There’s something about MFB and his best friend. There’s a comfort and familiarity to them. I can say whatever I want, without worrying that they’ll think something less of me. I can hang out with them sober, and I can hang out with them after 4 cosmos. And that unfiltered feeling will still be the same.
“I think he’s just…thrown off when you come. Like - he doesn’t know how to act.” My friend tells me a few weeks ago.
“I guess because this isn’t my first rodeo - my M.O. is always - act normal. Kind. Gracious. Just like nothing happened.”

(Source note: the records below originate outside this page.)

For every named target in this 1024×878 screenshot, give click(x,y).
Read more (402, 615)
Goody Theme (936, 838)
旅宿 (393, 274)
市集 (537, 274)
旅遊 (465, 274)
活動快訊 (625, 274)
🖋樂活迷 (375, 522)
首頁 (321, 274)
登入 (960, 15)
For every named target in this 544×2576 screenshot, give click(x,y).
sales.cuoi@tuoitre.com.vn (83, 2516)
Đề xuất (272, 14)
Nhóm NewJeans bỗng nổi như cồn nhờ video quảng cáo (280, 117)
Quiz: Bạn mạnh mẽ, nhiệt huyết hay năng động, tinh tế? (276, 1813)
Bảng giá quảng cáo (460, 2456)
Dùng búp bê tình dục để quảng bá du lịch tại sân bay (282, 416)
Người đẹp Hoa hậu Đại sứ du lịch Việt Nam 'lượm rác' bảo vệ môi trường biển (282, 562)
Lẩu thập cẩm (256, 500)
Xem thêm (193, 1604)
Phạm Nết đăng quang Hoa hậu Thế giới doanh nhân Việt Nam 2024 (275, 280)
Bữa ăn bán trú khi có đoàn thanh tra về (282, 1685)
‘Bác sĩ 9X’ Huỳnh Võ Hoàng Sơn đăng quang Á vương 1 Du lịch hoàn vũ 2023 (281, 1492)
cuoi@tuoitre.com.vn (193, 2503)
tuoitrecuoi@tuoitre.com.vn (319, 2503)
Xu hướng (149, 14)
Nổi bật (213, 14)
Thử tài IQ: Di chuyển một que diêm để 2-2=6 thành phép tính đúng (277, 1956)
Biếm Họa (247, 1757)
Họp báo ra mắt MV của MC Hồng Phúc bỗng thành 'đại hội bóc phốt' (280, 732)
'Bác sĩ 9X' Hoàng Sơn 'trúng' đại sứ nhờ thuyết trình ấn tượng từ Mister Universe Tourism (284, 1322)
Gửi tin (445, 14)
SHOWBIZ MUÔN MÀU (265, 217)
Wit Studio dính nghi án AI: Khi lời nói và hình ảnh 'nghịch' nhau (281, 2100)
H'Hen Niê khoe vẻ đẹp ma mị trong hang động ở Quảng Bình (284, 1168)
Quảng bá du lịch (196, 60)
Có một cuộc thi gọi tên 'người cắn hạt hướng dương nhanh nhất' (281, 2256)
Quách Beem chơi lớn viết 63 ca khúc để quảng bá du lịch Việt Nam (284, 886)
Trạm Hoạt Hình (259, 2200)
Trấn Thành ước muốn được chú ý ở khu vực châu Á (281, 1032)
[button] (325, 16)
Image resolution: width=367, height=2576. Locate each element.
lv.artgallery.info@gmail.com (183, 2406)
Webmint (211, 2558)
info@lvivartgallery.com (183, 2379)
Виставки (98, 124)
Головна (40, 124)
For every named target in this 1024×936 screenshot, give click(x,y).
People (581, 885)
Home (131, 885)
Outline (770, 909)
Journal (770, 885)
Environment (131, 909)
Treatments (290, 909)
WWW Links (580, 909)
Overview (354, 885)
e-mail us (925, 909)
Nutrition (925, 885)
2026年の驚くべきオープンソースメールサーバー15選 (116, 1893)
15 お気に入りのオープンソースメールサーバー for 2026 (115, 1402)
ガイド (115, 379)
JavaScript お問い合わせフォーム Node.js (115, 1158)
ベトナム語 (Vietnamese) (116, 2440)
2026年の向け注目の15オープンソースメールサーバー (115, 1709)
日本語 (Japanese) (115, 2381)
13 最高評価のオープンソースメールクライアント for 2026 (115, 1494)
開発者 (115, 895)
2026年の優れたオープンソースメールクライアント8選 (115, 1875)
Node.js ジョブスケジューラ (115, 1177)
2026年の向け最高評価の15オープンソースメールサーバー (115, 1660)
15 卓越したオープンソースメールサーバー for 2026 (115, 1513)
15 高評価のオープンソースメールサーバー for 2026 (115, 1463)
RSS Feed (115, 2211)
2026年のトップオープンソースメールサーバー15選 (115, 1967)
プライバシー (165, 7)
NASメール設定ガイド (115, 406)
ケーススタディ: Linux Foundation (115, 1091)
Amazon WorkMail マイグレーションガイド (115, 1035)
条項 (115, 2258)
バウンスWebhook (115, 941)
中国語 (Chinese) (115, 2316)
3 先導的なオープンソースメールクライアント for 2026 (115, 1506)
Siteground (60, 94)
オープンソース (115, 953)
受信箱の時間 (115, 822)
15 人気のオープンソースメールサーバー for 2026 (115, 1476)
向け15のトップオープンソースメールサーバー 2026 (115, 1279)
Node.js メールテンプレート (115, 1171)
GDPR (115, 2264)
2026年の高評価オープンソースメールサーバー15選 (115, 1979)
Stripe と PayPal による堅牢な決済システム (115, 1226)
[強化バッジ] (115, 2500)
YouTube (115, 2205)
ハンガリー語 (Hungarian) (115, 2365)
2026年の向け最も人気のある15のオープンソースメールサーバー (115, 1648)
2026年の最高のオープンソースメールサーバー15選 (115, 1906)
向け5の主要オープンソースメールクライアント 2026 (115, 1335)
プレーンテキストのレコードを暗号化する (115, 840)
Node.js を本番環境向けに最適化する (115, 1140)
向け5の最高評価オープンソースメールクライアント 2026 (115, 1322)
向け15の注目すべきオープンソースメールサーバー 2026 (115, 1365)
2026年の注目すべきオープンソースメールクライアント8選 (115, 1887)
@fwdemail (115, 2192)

“Ya, but Emily…I think he’s a bit more sensitive.”
After my fourth cosmo, I decide to become a little bit more unfiltered.
“Can I tell you something?” I ask MFB.
“Emily, you can just say it.” He’s laughing. “You always start with “Can I tell you something” - but you can just say what you have to say, without asking.”
I start laughing, too. “Ok. I decided something. I just want to be a writer, and nothing else. I want to write a book this summer.”
MFB’s friend chimes in. “You know I’ll be the first to read it.”
“Really?”
“Yes. I believe in you. I really do.” You see? We have come a really long way.
“I appreciate that.” And it’s true, I do.
After me and MFB hooked up, I received a slew of text messages from his best friend. I felt pressure at the bar, I felt pressure from myself. People were talking, making side comments, asking questions. And the outside pressure is really the kiss of death for two emotionally guarded people.
“I want you guys to work out. I really do. I love him, and I love you. But you have to be honest with yourself - on what it is you actually want from him.”
“I don’t know what I want.” I respond back.
This was false. But I was scared. It was like a spotlight was being placed on me, and it wasn’t fair. Gossip is gossip, and hospitality is hospitality - but, looking back - it did awaken something in me.
MFB brings me my pasta in a takeaway box, then disappears. His friend pours me a glass of wine.
“But I didn’t order -
“Who cares. It’s free.”
(4 cosmos and a glass of red. You can just believe the headache I had today.)
“You know what I was thinking about? When you asked me what I wanted, and I told you that I didn’t know…in terms of…”
He knows what I’m talking about, and nods.
“The truth was. I did know. But I also knew that … he wasn’t going to want the same thing. So my - “I don’t know” was my default. My safety. I was protecting myself. But looking back, I wish I had just said how I felt. For myself, you know?”
“Emily, listen - I knew. I know how it feels, to care about someone. And for them to not want the same thing…” He trails off.
We look at each other, knowingly.
“Well. It’s all part of the human experience, isn’t it?” That seems to be my go-to line lately.
He comes over to where I’m sitting and gives me a hug. It’s a long hug. An, “I see you - I understand you” type of hug. It feels good, to be on the receiving end of this type of thing.
I get my purse, my box of pasta, and my early birthday gift. I see the manager (the one who I, also got mad at - lol).
“Hi Emily.” We’re both walking out of the restaurant the same time.
“Oh - are you walking me home?” I’ve really been making myself laugh tonight.
He starts laughing, too. “I’ll walk you to the door.”
I look back at the bar and do a little wave to MFB’s friend and another bartender. They smile and wave back. MFB turns his back towards me - but are any of us really surprised at that?
“I’ll see you soon.” I tell the manager.
“Probably tomorrow.”
“Probably.”
And I laugh. I laugh all the way home.